Los perros no saben leer
Antes de aprender: "En un lugar de la Mancha, de cuyo nombre no quiero acordarme, no ha mucho tiempo que vivía un hidalgo de los de lanza en astillero, adarga antigua, rocín flaco y galgo corredor..." y bastante antes de conocer: "Muchos años después, frente al pelotón de fusilamiento, el coronel Aureliano Buendía había de recordar aquella tarde remota en que su padre lo llevó a conocer el hielo...", mi joven memoria recordaba este otro comienzo de novela: "Como «Buck» no leía los periódicos, estaba lejos de sospechar la nube amenazadora que se cernía sobre él...". Es el comienzo de La llamada de lo salvaje (o de la naturaleza) de Jack London.
Como sabéis, «Buck» era un pastor alemán que atraparon en su regalado hogar de Santa Clara (California) para que tirara de un trineo en las norteñas tierras de Alaska cuando estaba en efervescencia la febril borrachera del oro.
¿Cómo «Buck» va ha leer el diario y cuidarse de los desaprensivos buscadores de recios animales para venderlos en el inmenso blanco? ¿Cómo un animal va ha conocer lo que el hombre escribe, comenta o piensa de él?

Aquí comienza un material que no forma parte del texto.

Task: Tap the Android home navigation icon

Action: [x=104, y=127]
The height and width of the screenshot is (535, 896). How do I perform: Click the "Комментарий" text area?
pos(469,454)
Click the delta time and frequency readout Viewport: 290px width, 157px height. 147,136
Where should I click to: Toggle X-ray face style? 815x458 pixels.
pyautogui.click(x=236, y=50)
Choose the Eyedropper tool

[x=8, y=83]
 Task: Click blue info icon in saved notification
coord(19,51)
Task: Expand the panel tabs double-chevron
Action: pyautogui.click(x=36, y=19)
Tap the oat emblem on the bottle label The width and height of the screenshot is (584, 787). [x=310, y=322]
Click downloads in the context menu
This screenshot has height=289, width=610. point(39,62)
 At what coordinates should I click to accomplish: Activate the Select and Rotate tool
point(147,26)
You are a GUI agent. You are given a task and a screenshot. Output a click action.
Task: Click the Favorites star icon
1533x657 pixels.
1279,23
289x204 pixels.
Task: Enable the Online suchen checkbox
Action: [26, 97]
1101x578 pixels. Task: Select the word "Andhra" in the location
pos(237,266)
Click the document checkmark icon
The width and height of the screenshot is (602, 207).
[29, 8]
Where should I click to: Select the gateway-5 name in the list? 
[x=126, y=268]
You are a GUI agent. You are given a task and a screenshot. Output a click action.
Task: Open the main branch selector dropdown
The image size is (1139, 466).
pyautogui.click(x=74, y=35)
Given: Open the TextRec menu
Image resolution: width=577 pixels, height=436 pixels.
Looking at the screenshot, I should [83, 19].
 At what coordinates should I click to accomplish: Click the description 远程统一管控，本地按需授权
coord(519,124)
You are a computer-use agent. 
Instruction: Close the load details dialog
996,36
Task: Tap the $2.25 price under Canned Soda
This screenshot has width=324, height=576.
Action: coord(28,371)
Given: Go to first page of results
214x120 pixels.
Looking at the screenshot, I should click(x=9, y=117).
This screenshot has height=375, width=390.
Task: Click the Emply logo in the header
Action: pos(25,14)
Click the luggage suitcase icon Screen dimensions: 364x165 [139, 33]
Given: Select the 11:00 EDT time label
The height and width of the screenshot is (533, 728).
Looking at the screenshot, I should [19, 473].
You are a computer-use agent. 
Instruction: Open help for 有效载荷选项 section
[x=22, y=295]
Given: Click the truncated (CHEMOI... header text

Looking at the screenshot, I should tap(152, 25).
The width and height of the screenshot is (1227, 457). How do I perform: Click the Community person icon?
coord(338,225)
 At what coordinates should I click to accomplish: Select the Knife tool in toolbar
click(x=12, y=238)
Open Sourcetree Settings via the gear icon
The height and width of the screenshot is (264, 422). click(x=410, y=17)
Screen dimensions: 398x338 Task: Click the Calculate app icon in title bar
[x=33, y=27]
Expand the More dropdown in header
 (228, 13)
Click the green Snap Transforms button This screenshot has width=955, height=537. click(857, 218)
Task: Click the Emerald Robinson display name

Así cuando leemos: "Cuidado con el perro", habría que preguntarse si el perro lo sabe, si está de acuerdo en ser agresivo y defender la frontera objeto de su destino y de dicho letrero. O en el zoo, cuando contemplamos el cartel: "No le echen de comer a los monos", por ejemplo. ¿Los macacos sabrán eso? ¿Estarán de acuerdo? ¿Se plantearán regímenes los animales? ¿O harán huelga de hambre?
Un día, creo que ya lo he contado, fui a visitar a un amigo que vivaqueaba al pie de la sierra. Al llegar me saludó una suculenta careta de cerdo que se braseaba en la lumbre y los ladridos de su perra canela que estaba atada al parachoques de su coche rojo (es lo más que entiendo de automóviles). No te preocupes, ante mi alarma al ver los colmillos del can mi amigo decía, que perro ladrador, poco mordedor. ¿Pero él lo sabe?, preguntaba yo sin bajar la guardia.
Dijo que ya lo comprobaría yo mismo. Así que soltó al can. Éste se abalanzó sobre mí. Y, ese día, que yo recuerde, batí mi record de velocidad campo a través y entre los árboles. Y de noche, para más inri. Y detrás nuestra el dueño diciendo: "Párate".¿A quien se lo dices, al perro o a mí?, respondía yo sin ninguna intención de comprobar las buenas intenciones.
Agarró por fin al guardián del erebo, y entre jadeos, le rogué que mientras yo estuviera allí se abstuviera de experimentar tales dichos con esa fiera.
Esto viene a cuento porque estuve en San Fernando (Cádiz) en un viaje relámpago este fin de semana siguiendo las difuminadas huellas de Camarón. Dormí, mejor dicho, pasé la noche en casa de buenos amigos. Una granja de pollos próxima se colaba por la ventana, que estaba abierta para recaudar un poco de brisa. Los gallos cantaron la madrugada, como es debido, pero sin parar desde media tarde hasta media mañana.
O sea que el ki-ki-ri-ki que nos despierta de amanecida era continuo. Los gallos, por mucha tradición que haya, no saben que deben cantar sólo a la salida del sol y hacerlo unas pocas de veces (mínimo tres, según la oreja de San Pedro, que se adelantó algunos cientos de años a la de Van Gogh). Pues según una teoría harto científica "el canto del gallo esta sometido a un ritmo circadiano, es decir, un ciclo diario de 24 horas".
¿Habrá que enseñarle a los animales las normas más elementales de su comportamiento? ¿O tendremos que cambiar nuestro refranero? (Aunque mi refranero personal rece: "el gallo lejano es menos peligroso que un perro desconocido") (por muy amigo tuyo que sea su dueño) (añado).